From blond pils to complex triples, there is probably a type of beer you won’t mind having a sip or two from.
It was that wave that Heineken hoped to ride when they hired SparkOptimus to create a corporate venture with them. Merging the specialty beer trend with the rise of e-commerce, the corporation set out to create a digital platform that enables consumers to discover and buy beers from small breweries that don’t have the infrastructure to reach wider markets.
Thus, Beerwulf was born.
Heineken assigned Hans Böhm, an employee for almost 20 years and, at the time, Senior Director Global Cider, to take the lead as managing director of the startup from the very beginning. Then the company took a step back and watched from a distance. Beerwulf was set up as its own separate entity that reports directly to Heineken’s board, yet it makes its own decisions and decides its own faith. This tactic not only avoids the corporate politics that often stand in the way of innovative processes, but is also a brand statement.
“But we have also cut all ties. If we want to create a credible internet store, then that must be done as a retailer, not as a brewer. Beerwulf.com should develop into the European specialty beer e-store.”
Beerwulf isn’t a branch of Heineken, but a completely different company that acts as a retailer, not only to the mother corporation's portfolio but also to several of its competitors' brands.
The project started in early 2016 and went from idea to market launch in a record time of 9 months, launching to the public in March 2017. This was only possible due to the partnership with an experienced digital strategy consultant and the choice of using external partners to build the technology and marketing platforms, such as Valtech.
Beerwulf’s popularity speaks for itself. In just one year, their website grew from 400 orders per week to 400 orders per hour. This achievement granted them the 2018 golden Dutch Interactive Award (DIA). Besides The Netherlands, they’re already shipping to Belgium, the UK, Germany, and France, aiming to continue rapidly expanding to become the European market leader within 3 years.
Beerwulf is also exploring the idea of offering a subscription model and tapping into the B2B world. They also frequently enter into partnerships, not only with new brewers but also with specific markets experts. A recent example is a collaboration with e-commerce giant bol.com.
The startup launched with an offer of 250 beers, and is currently selling over 873 different beers from over 150 different brewers from 20 different countries. Every single brewer has a specific corner on the website where they can tell their story and connect to consumers. Beerwulf also elects and highlights one brewery per month, encouraging experimentation and discovery.
“There are informative blog posts, detailed flavour descriptions, suggestions based on current preferences, and a wealth of information about the brewers. The assortment has been carefully put together.”
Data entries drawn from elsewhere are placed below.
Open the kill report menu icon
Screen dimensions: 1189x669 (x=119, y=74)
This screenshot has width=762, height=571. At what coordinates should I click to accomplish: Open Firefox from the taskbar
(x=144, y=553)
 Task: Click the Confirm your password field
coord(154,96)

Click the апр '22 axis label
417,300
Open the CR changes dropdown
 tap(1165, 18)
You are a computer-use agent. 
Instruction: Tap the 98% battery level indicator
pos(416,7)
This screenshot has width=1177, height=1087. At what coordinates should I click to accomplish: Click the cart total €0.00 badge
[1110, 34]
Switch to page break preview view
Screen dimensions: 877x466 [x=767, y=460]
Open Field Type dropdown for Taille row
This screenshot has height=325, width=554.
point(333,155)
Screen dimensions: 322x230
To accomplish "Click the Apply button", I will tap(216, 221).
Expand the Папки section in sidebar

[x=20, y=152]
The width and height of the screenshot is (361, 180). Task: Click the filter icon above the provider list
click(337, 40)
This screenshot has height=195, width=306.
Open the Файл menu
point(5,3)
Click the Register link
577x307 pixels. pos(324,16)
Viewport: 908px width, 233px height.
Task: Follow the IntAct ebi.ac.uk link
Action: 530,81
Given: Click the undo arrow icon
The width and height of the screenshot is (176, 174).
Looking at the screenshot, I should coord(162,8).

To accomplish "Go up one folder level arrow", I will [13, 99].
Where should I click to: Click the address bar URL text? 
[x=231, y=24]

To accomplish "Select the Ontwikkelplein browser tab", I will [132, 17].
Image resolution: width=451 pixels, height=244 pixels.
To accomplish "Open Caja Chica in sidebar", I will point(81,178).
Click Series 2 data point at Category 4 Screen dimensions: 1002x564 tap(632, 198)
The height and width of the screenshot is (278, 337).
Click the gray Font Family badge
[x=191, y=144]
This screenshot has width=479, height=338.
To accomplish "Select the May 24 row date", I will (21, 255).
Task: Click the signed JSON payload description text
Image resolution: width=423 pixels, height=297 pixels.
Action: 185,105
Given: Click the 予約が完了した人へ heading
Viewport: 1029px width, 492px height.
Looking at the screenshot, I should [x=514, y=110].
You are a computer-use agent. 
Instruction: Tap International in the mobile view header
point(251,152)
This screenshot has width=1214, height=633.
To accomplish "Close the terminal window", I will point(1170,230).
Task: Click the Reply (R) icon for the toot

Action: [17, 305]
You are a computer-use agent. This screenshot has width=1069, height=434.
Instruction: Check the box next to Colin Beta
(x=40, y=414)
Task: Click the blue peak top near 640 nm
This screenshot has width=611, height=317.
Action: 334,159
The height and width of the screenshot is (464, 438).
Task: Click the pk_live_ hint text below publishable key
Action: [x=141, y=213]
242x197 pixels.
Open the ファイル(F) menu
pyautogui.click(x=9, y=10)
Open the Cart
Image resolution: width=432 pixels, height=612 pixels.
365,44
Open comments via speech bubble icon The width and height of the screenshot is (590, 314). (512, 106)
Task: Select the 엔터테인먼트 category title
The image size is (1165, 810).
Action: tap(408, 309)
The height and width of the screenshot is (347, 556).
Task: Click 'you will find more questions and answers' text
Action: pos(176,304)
If you’re as thirsty for a beer as I am now, I suggest taking a look at the hand-picked Belgian Family Brewers pack. But if you’re feeling festive, or still lack a Christmas gift, Beerwulf also offer seasonal packs, like this Advent pack.
Beerwulf is a great example of a big corporation spotting a gap in the market that they could never fill as a company, and using corporate venturing to jump on the train and get the best of both worlds.